┌──
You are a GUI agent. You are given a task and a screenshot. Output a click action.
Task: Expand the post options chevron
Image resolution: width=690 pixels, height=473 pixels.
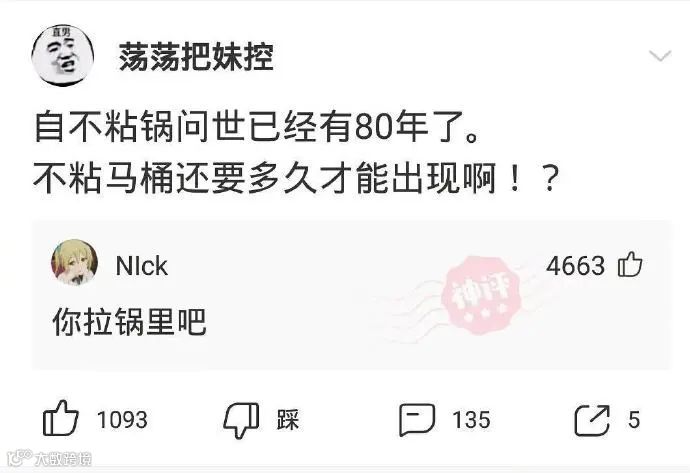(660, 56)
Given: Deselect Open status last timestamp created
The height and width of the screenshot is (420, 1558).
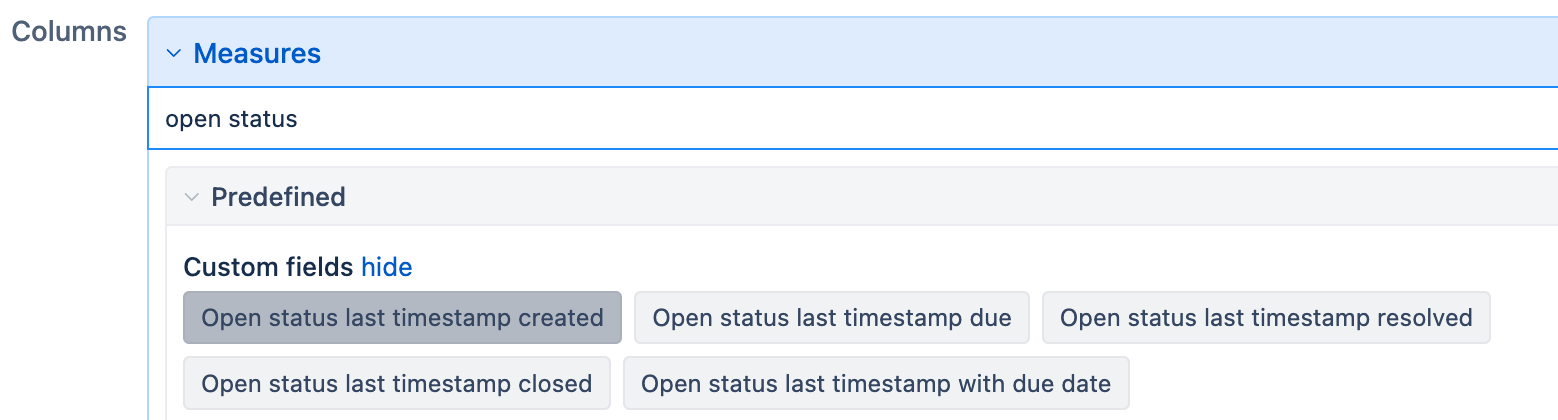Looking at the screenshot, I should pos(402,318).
└──
Starting at the line that holds "Image resolution: width=690", copy each line exactly through the end of the listing, both ends included. Leave the pictures out.

● TASK ANSWER:
Image resolution: width=690 pixels, height=473 pixels.
(660, 56)
Given: Deselect Open status last timestamp created
The height and width of the screenshot is (420, 1558).
Looking at the screenshot, I should pos(402,318).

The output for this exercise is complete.